A realistic Serbia scenario is therefore not a single 800 MW hyperscale cluster tomorrow, but a cumulative digital-load increase that could still reach the low terawatt-hour range by 2030 if the Niš data-centre project progresses, sovereign compute infrastructure expands, telecom and cloud demand rises and international operators begin to test the market. In pricing terms, that matters because Serbia’s current market is still shaped heavily by thermal baseload, hydrology, cross-border spreads and growing solar exposure. New all-hours load would support higher baseload demand, reduce some midday softness in well-connected nodes and strengthen the commercial case for storage and industrial-style PPAs.
Romania is where this becomes investable at scale first. An 800 MW data-centre build-out is large enough to drive dedicated power strategies. Nearby renewable developers will no longer be competing only in a wholesale market shaped by HUPX and OPCOM spreads. They will be competing to become part of a structured supply stack for digital infrastructure. That can include virtual PPAs, physical sleeved contracts, co-located solar and BESS, and even long-term balancing arrangements. Investors who understand this early will see that the value is not only in selling electricity, but in selling reliability, firmness and carbon-adjusted supply to a load that increasingly cannot tolerate price spikes or delivery uncertainty.
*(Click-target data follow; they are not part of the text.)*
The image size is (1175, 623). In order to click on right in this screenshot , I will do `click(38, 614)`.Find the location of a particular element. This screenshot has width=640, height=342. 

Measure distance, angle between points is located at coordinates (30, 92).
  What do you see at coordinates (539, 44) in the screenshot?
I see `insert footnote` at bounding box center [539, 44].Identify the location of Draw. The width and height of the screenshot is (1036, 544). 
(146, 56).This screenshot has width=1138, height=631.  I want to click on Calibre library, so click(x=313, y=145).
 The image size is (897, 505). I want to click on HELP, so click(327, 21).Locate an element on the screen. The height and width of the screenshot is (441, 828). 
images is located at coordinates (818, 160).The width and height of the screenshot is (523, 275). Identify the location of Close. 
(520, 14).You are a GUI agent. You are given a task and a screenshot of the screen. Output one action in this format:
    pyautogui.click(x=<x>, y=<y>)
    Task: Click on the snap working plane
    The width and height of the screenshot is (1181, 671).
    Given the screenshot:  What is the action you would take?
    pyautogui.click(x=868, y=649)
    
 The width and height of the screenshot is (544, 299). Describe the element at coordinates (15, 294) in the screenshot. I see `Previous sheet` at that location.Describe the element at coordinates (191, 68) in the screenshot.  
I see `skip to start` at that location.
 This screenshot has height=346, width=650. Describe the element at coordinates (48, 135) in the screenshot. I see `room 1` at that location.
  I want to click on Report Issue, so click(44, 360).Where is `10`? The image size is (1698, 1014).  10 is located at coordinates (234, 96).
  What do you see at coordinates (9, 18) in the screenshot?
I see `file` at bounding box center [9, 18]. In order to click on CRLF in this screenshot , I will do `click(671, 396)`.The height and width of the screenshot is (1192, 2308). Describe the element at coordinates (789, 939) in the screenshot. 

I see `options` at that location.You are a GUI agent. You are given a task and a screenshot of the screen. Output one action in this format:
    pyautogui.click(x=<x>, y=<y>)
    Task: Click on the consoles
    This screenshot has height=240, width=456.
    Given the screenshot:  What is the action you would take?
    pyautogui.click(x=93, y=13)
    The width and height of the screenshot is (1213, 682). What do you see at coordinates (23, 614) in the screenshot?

Platforms such as Electricity.Trade become strategically relevant in that environment because the monetisation problem changes. The old question was where to build generation into a fragmented and volatile regional grid. The new question is where generation, storage and transmission access intersect with a new class of round-the-clock buyer. That requires granular visibility into node-level prices, congestion patterns, balancing spreads and route-to-market structures. It also requires understanding that the best renewable project in the next South-East European cycle may not be the one in the highest irradiation zone, but the one with the best line of sight to a firm digital-load cluster.
The broader market implication is that South-East Europe is starting to move from a surplus-and-export narrative toward a dual narrative of flexible supply and anchored demand. Renewables still set the direction. Gas still sets the margin in many hours. Storage still monetises volatility. But data centres and digital infrastructure introduce a new load layer that raises the long-term value of firm power, strengthens the economics of hybrid assets and makes certain transmission nodes much more valuable than they looked under a purely supply-led model.
That is why the next demand shock should now be treated as a first-order market variable. It will not eliminate congestion. It will not erase the need for BESS or cross-border arbitrage. It will, however, change the shape of the demand curve and the quality of offtake available to new projects. In a region where many sponsors are still underwriting assets primarily against wholesale market assumptions, that shift is large enough to create mispricing.
The emerging power map of South-East Europe is therefore no longer just north-versus-south, solar-versus-wind or merchant-versus-contracted. It is also compute-versus-constrained-grid, and the winners are likely to be those who understand that digital load is becoming one of the most important demand-side assets in the regional electricity system.